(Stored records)
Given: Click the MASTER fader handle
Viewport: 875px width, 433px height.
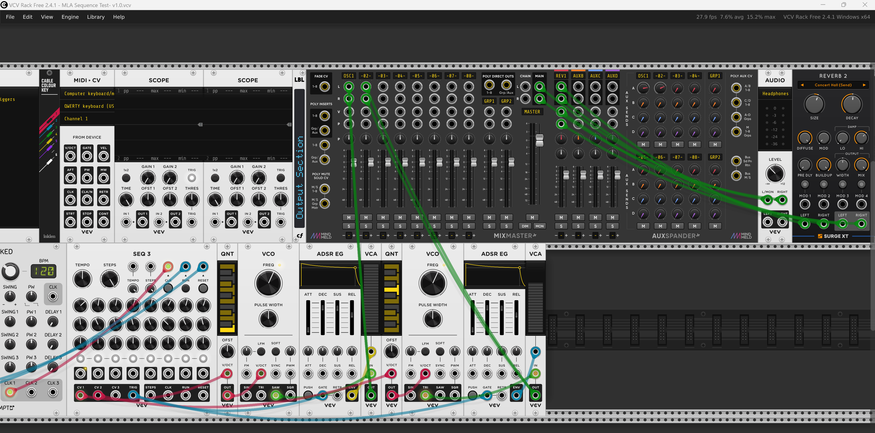Looking at the screenshot, I should 539,140.
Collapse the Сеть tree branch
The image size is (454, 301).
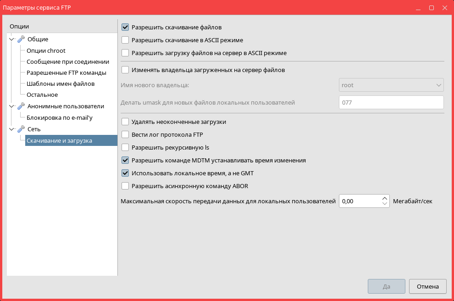pyautogui.click(x=12, y=129)
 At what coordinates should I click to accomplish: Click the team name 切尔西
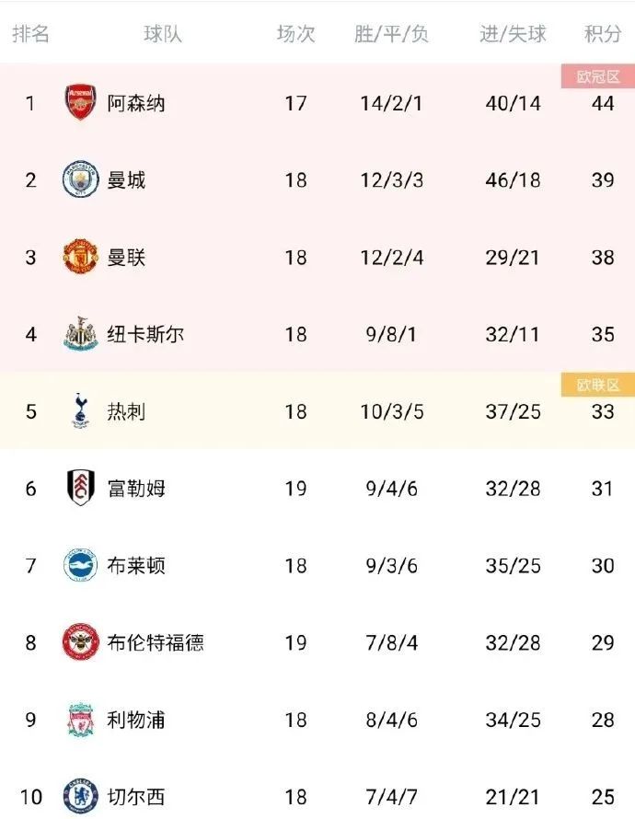tap(136, 797)
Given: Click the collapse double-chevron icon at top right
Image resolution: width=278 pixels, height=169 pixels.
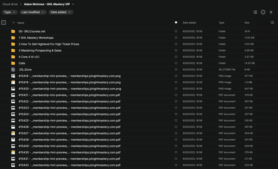Looking at the screenshot, I should (x=271, y=12).
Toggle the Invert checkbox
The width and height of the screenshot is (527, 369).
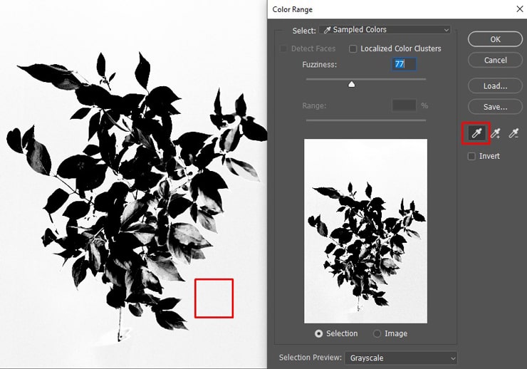471,156
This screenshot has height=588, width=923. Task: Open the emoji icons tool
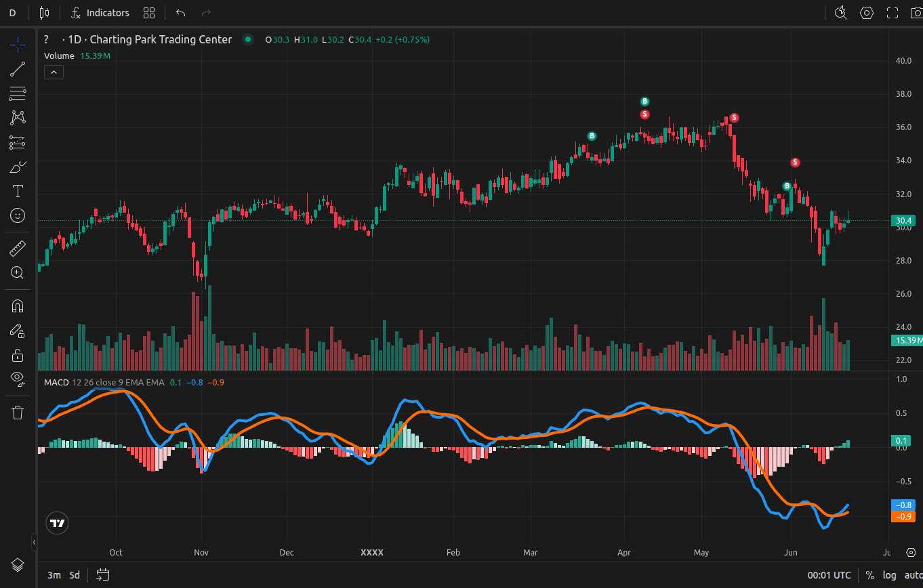click(18, 215)
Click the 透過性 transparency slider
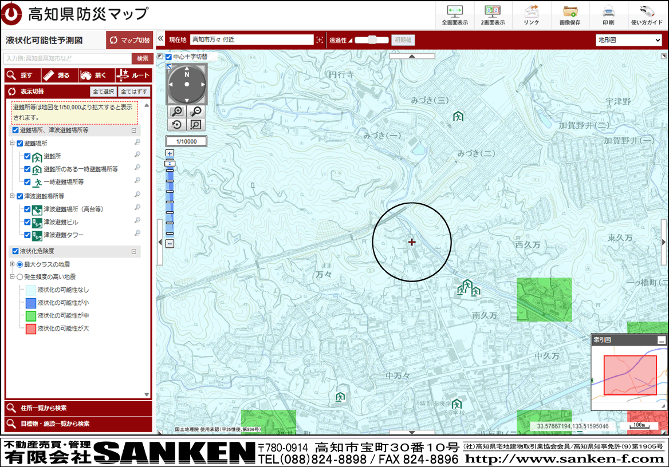This screenshot has width=669, height=467. 372,40
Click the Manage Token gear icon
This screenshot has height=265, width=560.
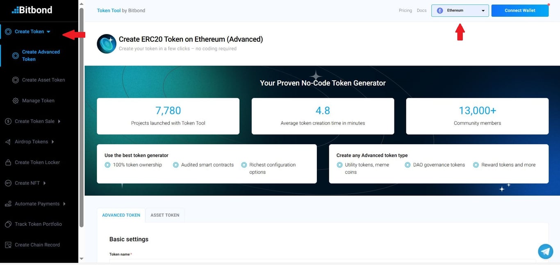click(x=16, y=101)
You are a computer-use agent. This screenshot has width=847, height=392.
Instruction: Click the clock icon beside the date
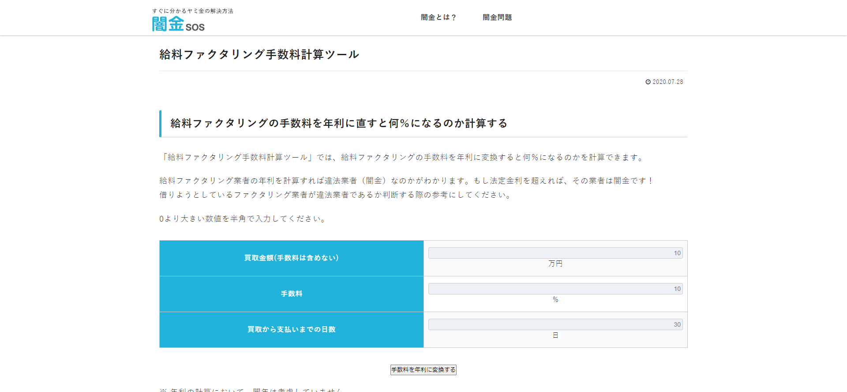coord(648,82)
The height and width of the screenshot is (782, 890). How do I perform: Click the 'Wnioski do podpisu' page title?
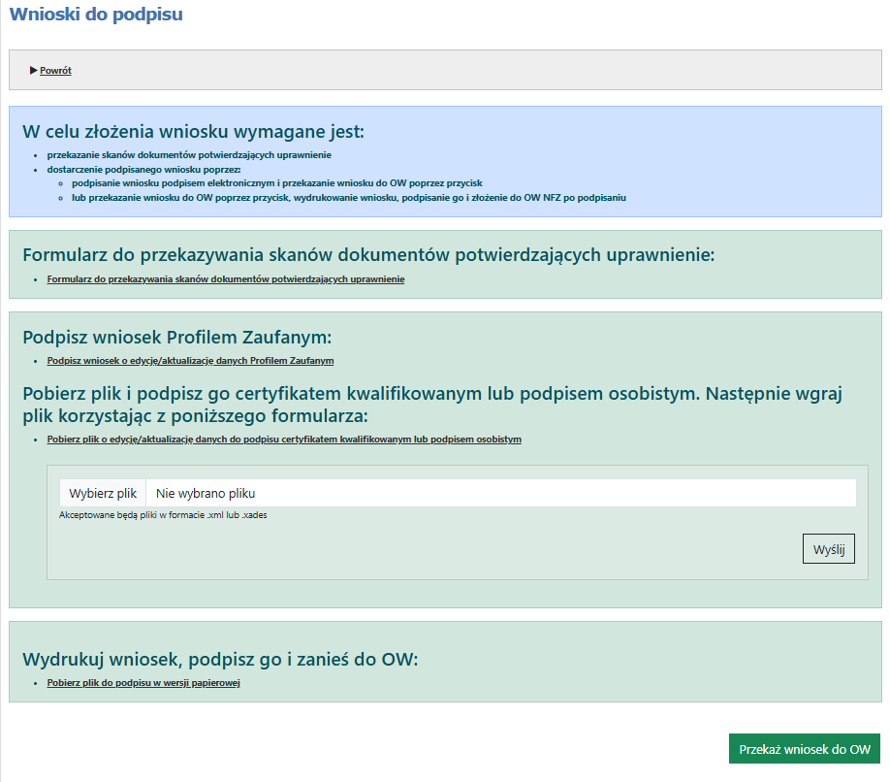click(95, 15)
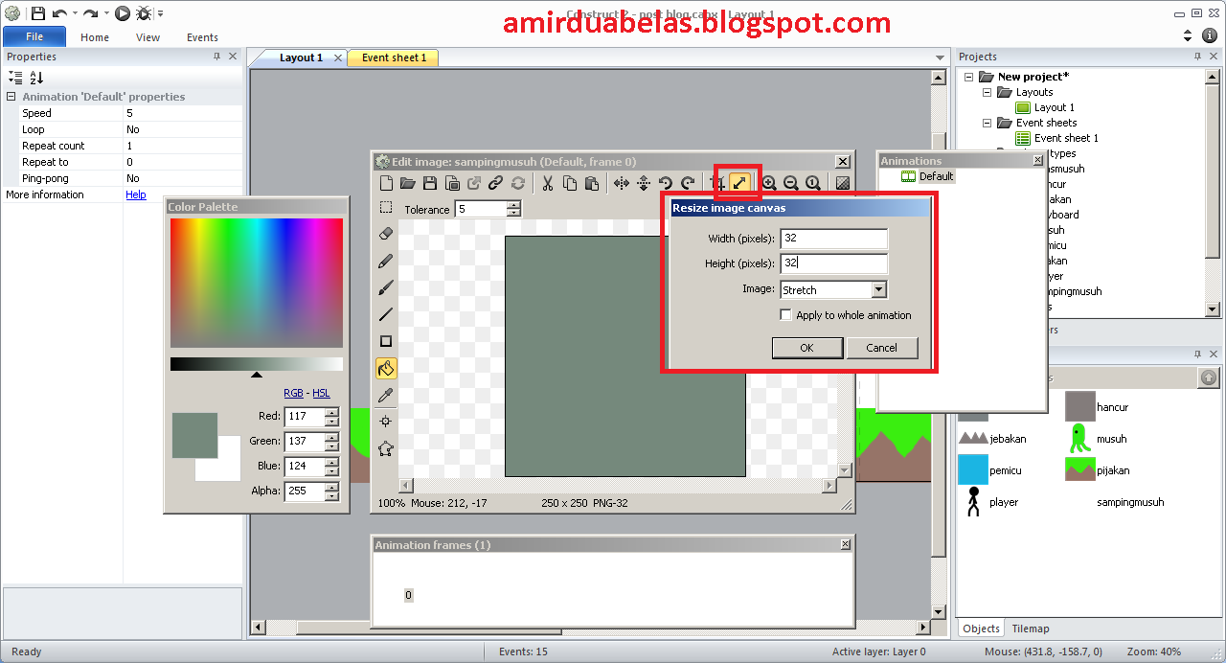Collapse the Event sheets tree node

(x=988, y=123)
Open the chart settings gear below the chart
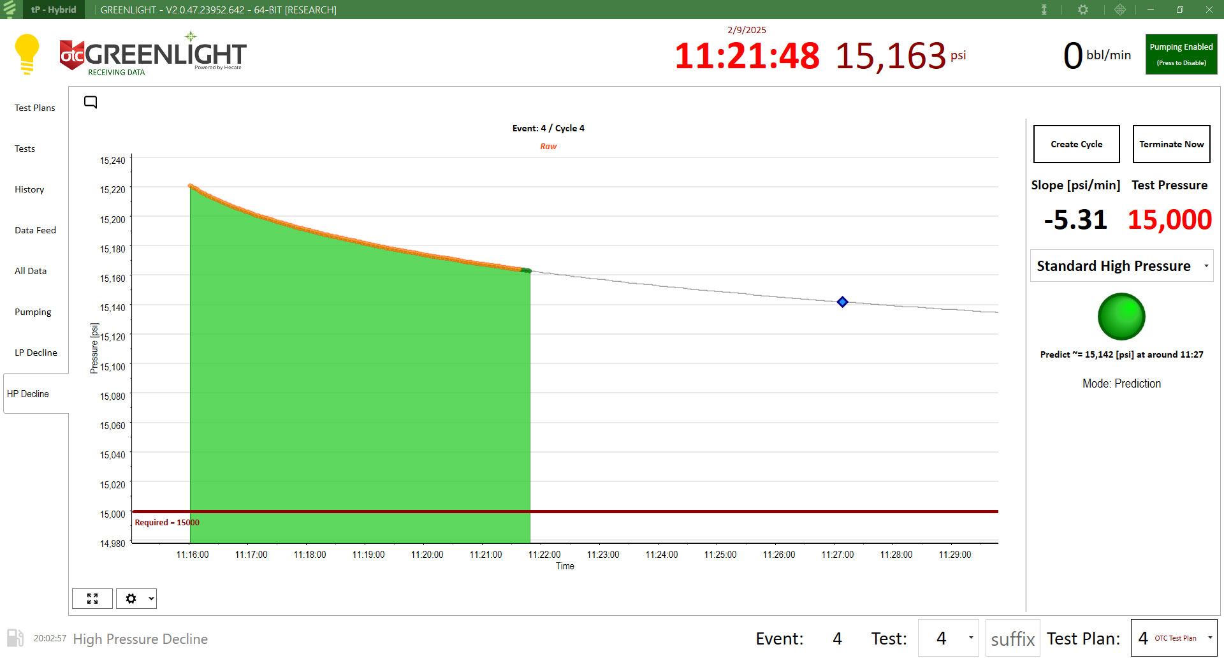This screenshot has width=1224, height=663. click(136, 599)
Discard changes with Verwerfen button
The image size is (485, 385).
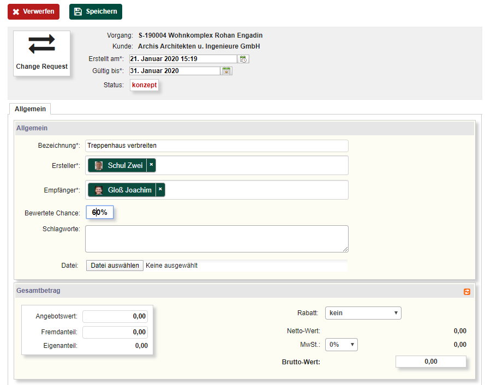(33, 11)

### Task to carry out
Copy all the data exactly as written, but skip any picture.

### Exercise response
Given: Click the MASTER fader handle
Viewport: 875px width, 433px height.
Looking at the screenshot, I should 539,140.
Collapse the Сеть tree branch
The image size is (454, 301).
pyautogui.click(x=12, y=129)
 At what coordinates should I click to accomplish: Click the team name 切尔西
tap(136, 797)
Given: Click the collapse double-chevron icon at top right
Image resolution: width=278 pixels, height=169 pixels.
Looking at the screenshot, I should (x=271, y=12).
Toggle the Invert checkbox
The width and height of the screenshot is (527, 369).
471,156
This screenshot has height=588, width=923. Task: Open the emoji icons tool
click(18, 215)
Click the 透過性 transparency slider
This screenshot has width=669, height=467. 372,40
Click the Manage Token gear icon
This screenshot has height=265, width=560.
click(x=16, y=101)
You are a computer-use agent. This screenshot has width=847, height=392.
Instruction: Click the clock icon beside the date
coord(648,82)
The height and width of the screenshot is (782, 890). How do I perform: Click the 'Wnioski do podpisu' page title?
click(95, 15)
Collapse the Event sheets tree node

(x=988, y=123)
Open the chart settings gear below the chart
This screenshot has width=1224, height=663. click(136, 599)
Discard changes with Verwerfen button
The image size is (485, 385).
(33, 11)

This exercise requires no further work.